What lines in the records include the string "Toggle"? Return each one.

(Saved data entries)
────────

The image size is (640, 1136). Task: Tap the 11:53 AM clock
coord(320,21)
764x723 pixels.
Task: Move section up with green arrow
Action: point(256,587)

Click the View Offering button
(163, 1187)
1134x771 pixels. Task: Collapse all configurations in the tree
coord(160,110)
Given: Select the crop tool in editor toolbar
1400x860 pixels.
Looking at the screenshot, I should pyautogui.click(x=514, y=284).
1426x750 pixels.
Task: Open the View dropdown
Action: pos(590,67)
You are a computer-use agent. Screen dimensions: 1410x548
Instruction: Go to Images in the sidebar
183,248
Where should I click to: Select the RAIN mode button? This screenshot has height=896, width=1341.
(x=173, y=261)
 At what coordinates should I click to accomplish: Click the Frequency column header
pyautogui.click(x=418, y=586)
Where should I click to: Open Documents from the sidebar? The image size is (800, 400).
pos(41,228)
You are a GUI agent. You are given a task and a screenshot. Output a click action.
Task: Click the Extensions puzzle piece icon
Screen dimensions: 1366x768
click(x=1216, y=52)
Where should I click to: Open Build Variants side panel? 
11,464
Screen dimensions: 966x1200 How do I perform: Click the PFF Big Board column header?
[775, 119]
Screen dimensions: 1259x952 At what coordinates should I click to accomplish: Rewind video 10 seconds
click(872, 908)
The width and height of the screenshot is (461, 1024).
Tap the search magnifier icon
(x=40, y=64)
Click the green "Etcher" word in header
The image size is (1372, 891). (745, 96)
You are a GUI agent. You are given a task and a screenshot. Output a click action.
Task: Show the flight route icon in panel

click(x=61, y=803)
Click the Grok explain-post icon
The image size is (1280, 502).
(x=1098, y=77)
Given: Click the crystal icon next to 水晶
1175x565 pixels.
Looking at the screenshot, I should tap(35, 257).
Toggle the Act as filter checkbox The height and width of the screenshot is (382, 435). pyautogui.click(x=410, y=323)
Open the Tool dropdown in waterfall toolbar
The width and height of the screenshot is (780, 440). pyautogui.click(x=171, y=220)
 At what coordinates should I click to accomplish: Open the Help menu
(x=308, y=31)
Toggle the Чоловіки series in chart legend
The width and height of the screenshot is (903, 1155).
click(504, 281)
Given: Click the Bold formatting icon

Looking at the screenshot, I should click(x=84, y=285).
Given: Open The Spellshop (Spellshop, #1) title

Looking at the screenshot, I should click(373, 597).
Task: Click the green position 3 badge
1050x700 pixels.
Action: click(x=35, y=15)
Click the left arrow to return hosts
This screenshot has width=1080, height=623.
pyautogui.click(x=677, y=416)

────────

== Output of the task ==
Toggle the Act as filter checkbox The height and width of the screenshot is (382, 435). pyautogui.click(x=410, y=323)
Toggle the Чоловіки series in chart legend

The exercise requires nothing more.